Powiem tak:
wiadomo, tradycja tradycją, ale cieszę się, ze nie ma u nas w Szczecinie tego tłuczenia szkła..
A nawet jesliby było, to i tak bym miala policję na głowie

Takich mam sąsiadów.. a w zasadzie miałam, póki się nie wyprowadziłam..
Im wszystko przeszkadza: szczekający pies, głośniejsza muzyka, jeżdzące motory po ulicy, lany poniedziałek itp.
a co do sąsiadów w kościele..
to tak:mieszkałam w szeregowcu składającego się z 6 domów, i do kościoła zaprosilismy 3 rodziny ( +my).. z jednymi nie utrzymujemy jakis bliższych stosunków, a ci zaraz obok to jak mówilam najgorszy nasz wróg i w ogóle ludzie znani na dzielnicy z tego,ze wszstko im przeszkadza..

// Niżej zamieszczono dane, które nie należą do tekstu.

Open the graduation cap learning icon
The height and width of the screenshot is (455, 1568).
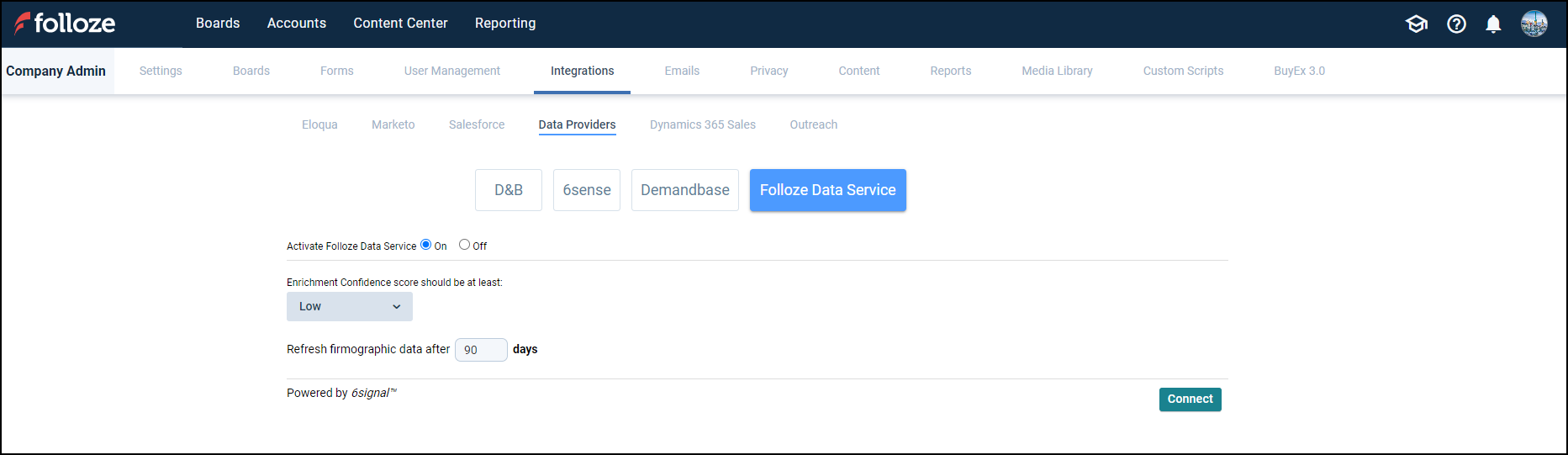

więc wiadomo, nie chciałam by cokolwiek wiedzieli
A propo's zwyczajów - czy u was w kościele młodzi stoją przy ławkach czy siedzą razem z innymi gośćmi? U nas to jest na porządku dziennym, a na tym wspominanym weselu wzbudziło to ogromne zdziwienie i zaciekawienie
szczerze powiem, ze nie zrozumialam Twojej wypowiedzi... no młodzi siedzą i stoją..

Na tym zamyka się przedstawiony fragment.